- _Work to complete_: Lines from the one with "The image size is (640, 480)." to the end of the material, both included: print them exactly and print nothing else. Omit the pictures.

- _Dataset records_:
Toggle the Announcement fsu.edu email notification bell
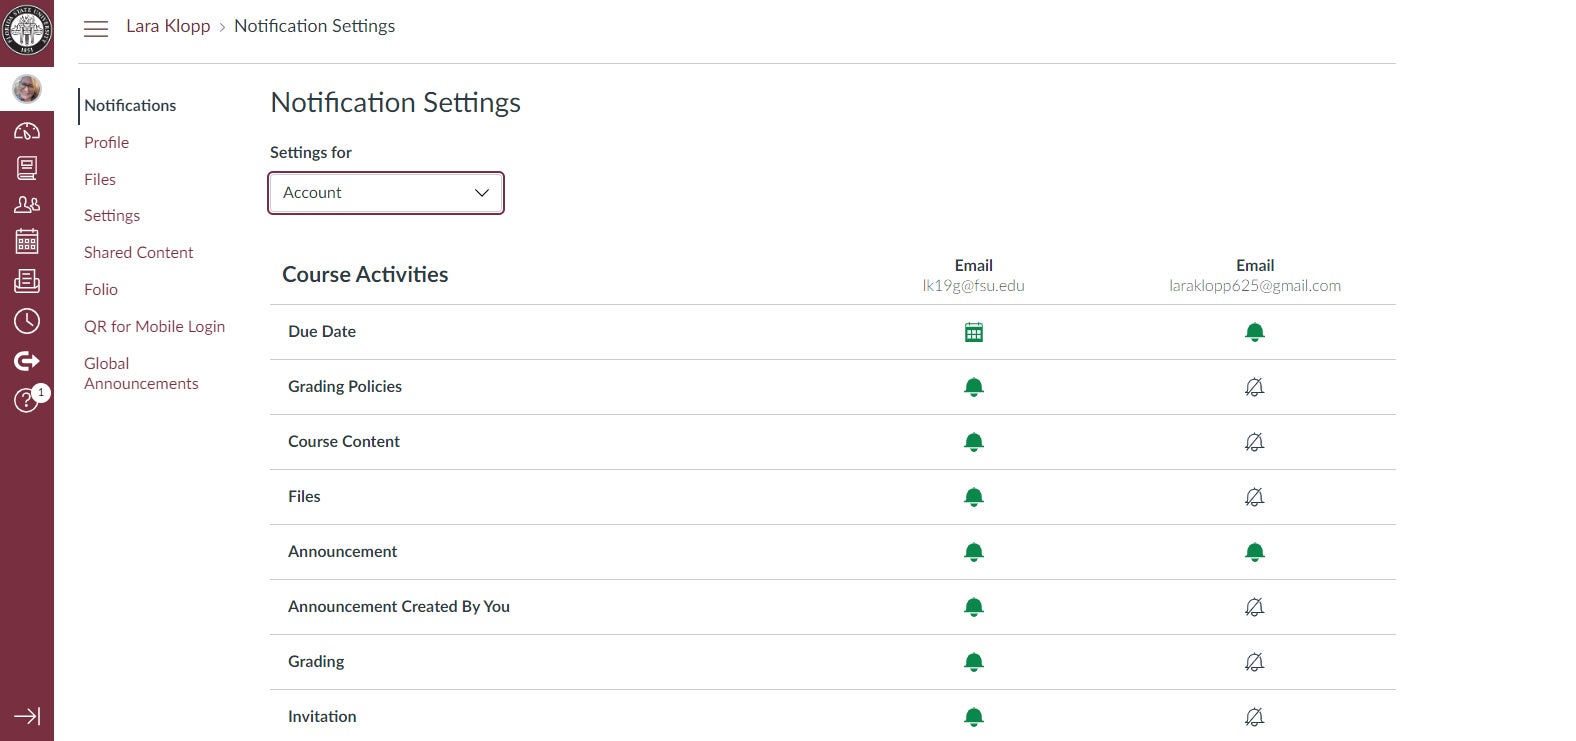This screenshot has width=1576, height=741. [973, 552]
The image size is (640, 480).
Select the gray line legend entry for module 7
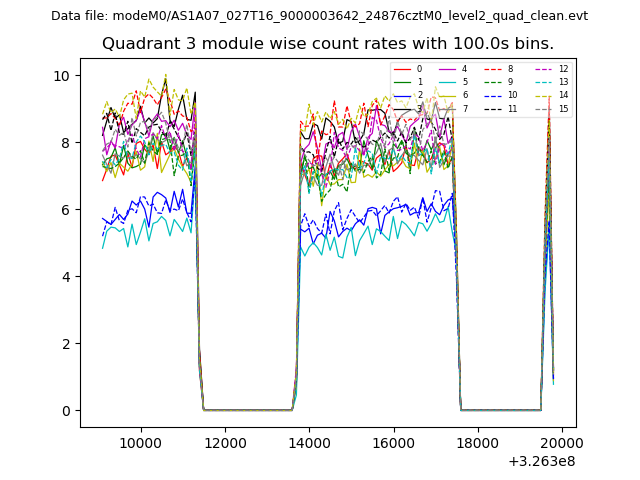447,108
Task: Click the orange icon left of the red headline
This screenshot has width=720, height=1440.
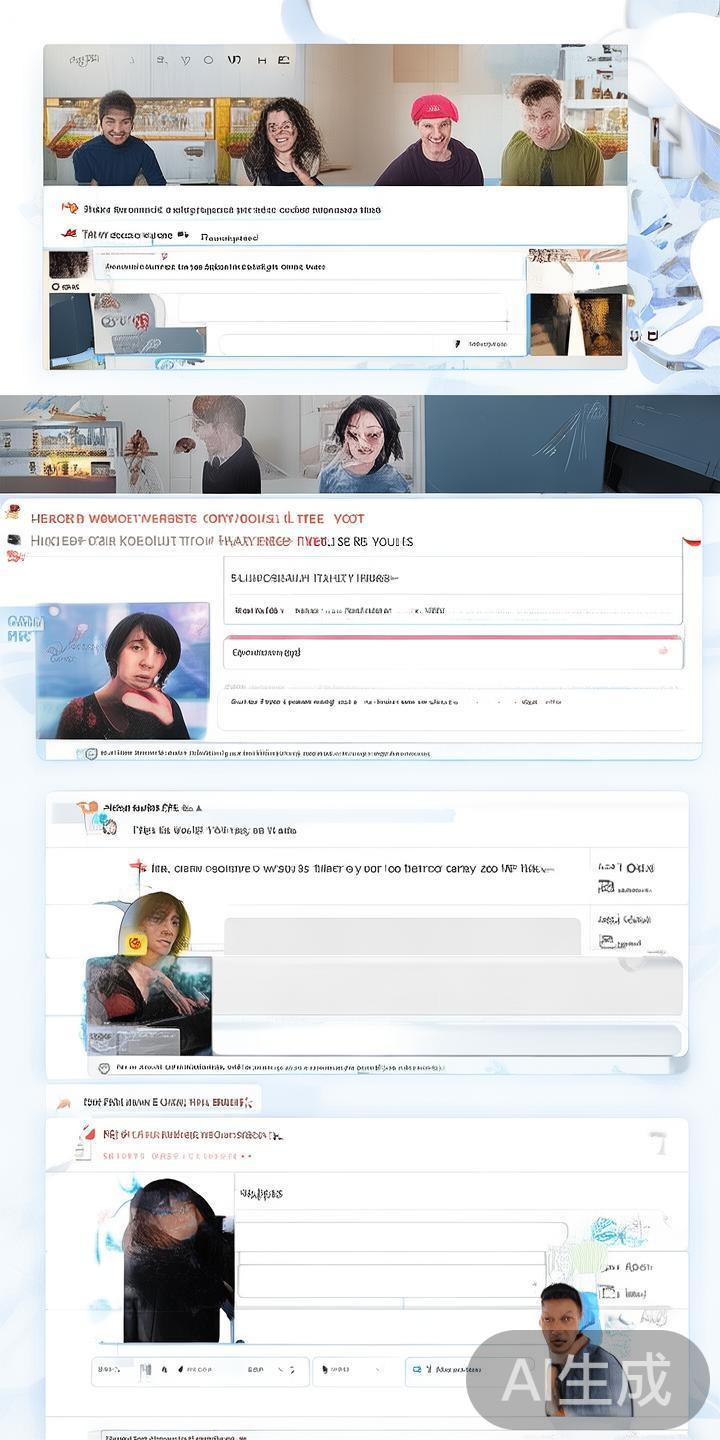Action: [12, 512]
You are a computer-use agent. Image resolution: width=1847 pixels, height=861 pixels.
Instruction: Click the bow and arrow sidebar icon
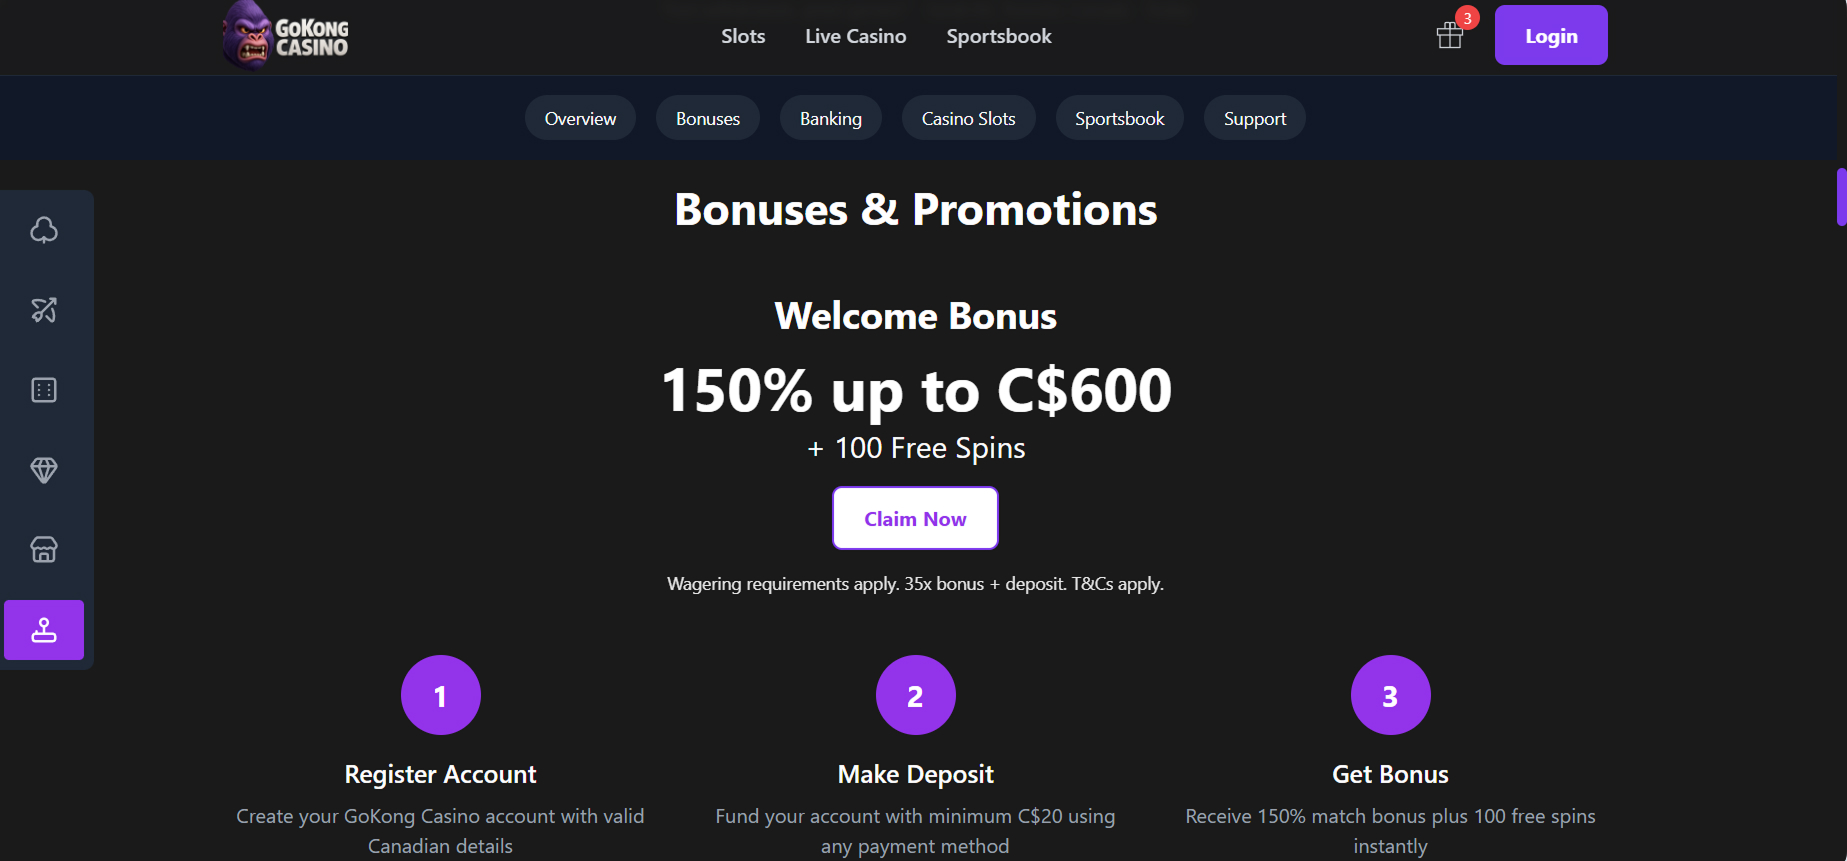point(44,310)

- _Answer area_:
The image size is (640, 480).
Select the gray line legend entry for module 7
447,108
Task: Click the orange icon left of the red headline
This screenshot has width=720, height=1440.
Action: [12, 512]
You are a computer-use agent. Image resolution: width=1847 pixels, height=861 pixels.
Instruction: Click the bow and arrow sidebar icon
point(44,310)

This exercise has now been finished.